I hope this email finds you well during these uncertain times. Ahead of the April 27 deadline, I would like to recommend that you take my course S/U. Please do NOT take this class for a grade. 

This may come as a surprise to those of you who have exalted me to an unbelievable status, as if I have any real power at this university. From what I understand, several of my students are in different time zones, are facing undue stress or have not adapted well to the online learning platform. Well frankly, neither have I! It normally takes me a month to put up my syllabus, despite my best efforts to plan and shake off procrastination (shocker! I am human). Imagine having only a week to redesign an entire class for Zoom! I can barely manage Powerpoint. 

Since we are all being honest these days about our situations, I did not open the Zoom training courses until the Sunday before. Yes, I sent some emails saying my team of TAs and I were “on it,” but in reality, I was on my bed capsizing with anxiety. That is not academic vigor you see in my eyes: it’s sadness.

Watching my colleagues pee with their camera on, laugh about their new co-workers in the Zoom chat or suggest yet another Zoom happy hour makes me question ever thinking that teaching is my passion.
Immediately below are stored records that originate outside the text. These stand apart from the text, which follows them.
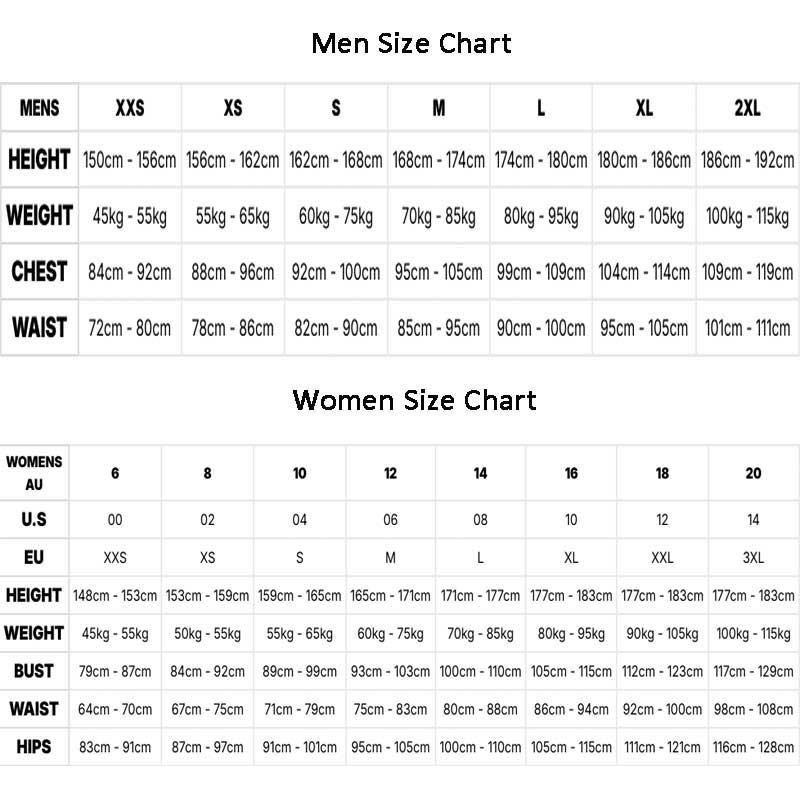Screen dimensions: 800x800
Task: Click the Women Size Chart title
Action: point(414,401)
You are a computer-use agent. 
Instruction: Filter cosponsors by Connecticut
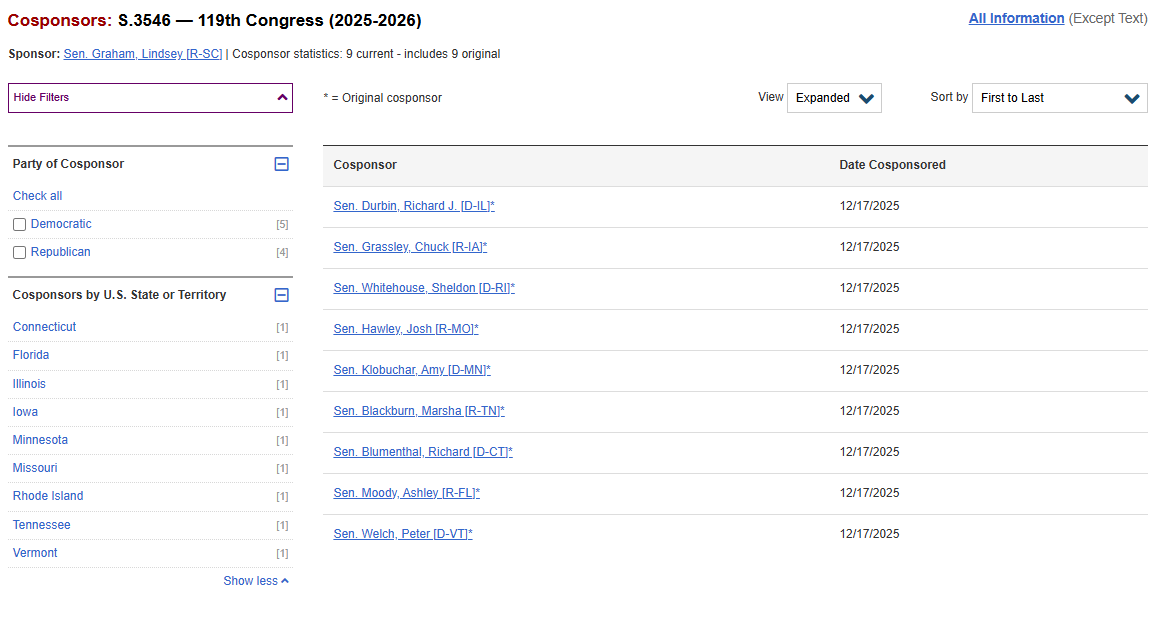coord(44,327)
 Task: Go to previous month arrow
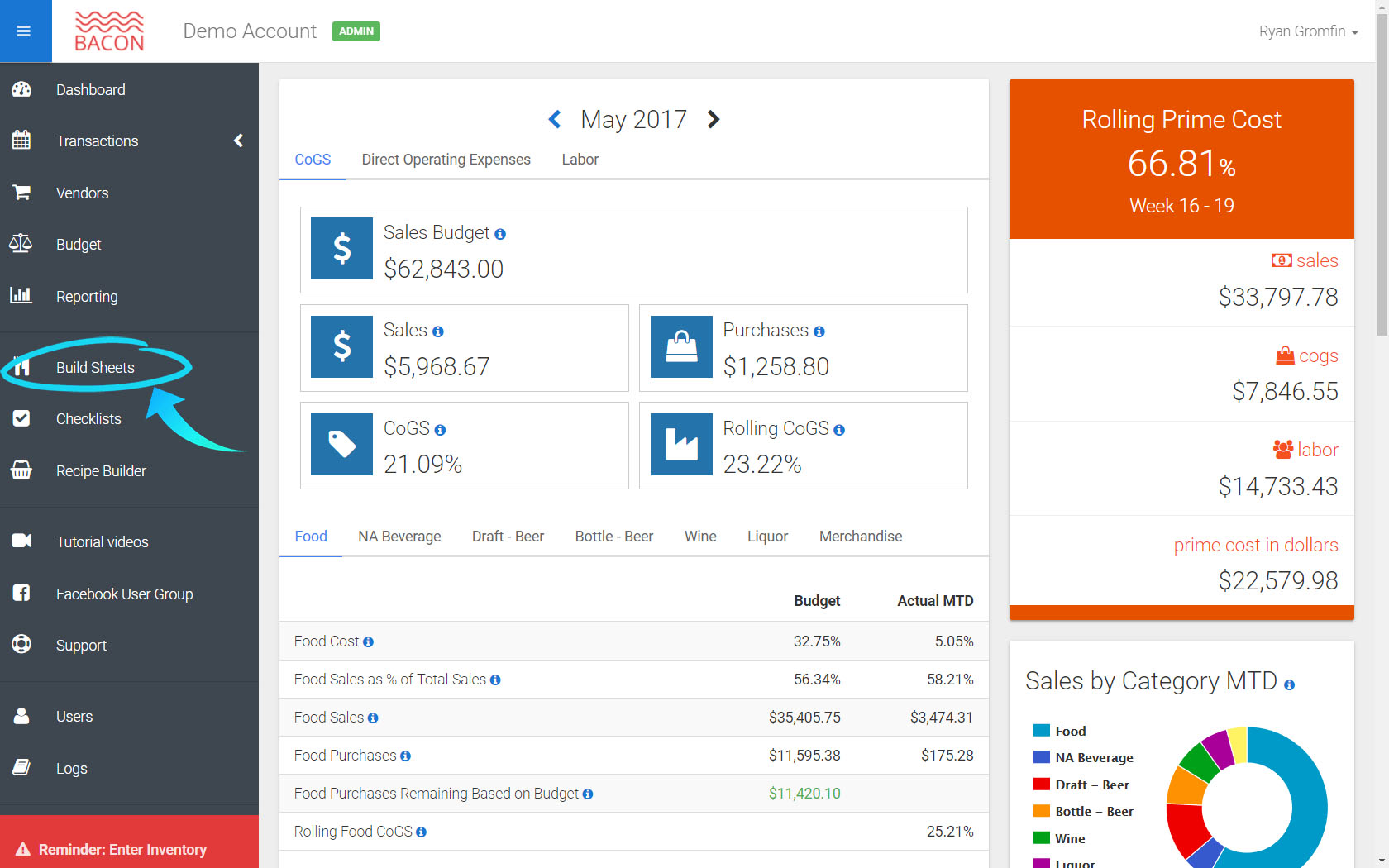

I'm not even on tenure track.

Likewise, the amount of times you all have giggled at my frozen face on-screen, or even better, the fact that everyone’s mics and cameras stay off during class, has brought me nothing but sorrow. I would like to turn my camera off too. But these are trying times. Trust me. We are all trying.

I know you, you know me. The papers you write for class are not worth the A- I always give them. I do not want to read your essay and give you a compassionate grade because you tried this time. Let’s save each other the misery. I apologize for the terrible prompt: When you teach the same class every year, get ignored in faculty meetings about redesigning programs and now have to readjust your research plans around COVID-19, you give up a bit. Just a bit. 

One silver lining to this all is that Zoom meme page. It is quite humorous. Your generation has all of the joy I sold for my Ph.D. I have a doctorate in economics, yet I cannot teach a 10-year-old Common Core math. You know what else is humorous? When you leave your video on while you bake sourdough with your family during class. I would like to join in too.

To all my students who require grading for special circumstances, I can manage your essays. You tend to try more anyway. But for the rest of you, this LDOC I am asking you — given all the extensions I have allowed, the STINFs I am forced to accept and the random office hour visits turned therapy sessions — to please give up. Not just for my sake, but for the spirit of compassion, for radical transformation — or, to cut me some slack. If you remember, I am a human too, and I feel everything you feel. 

Please take my class pass/fail. Please.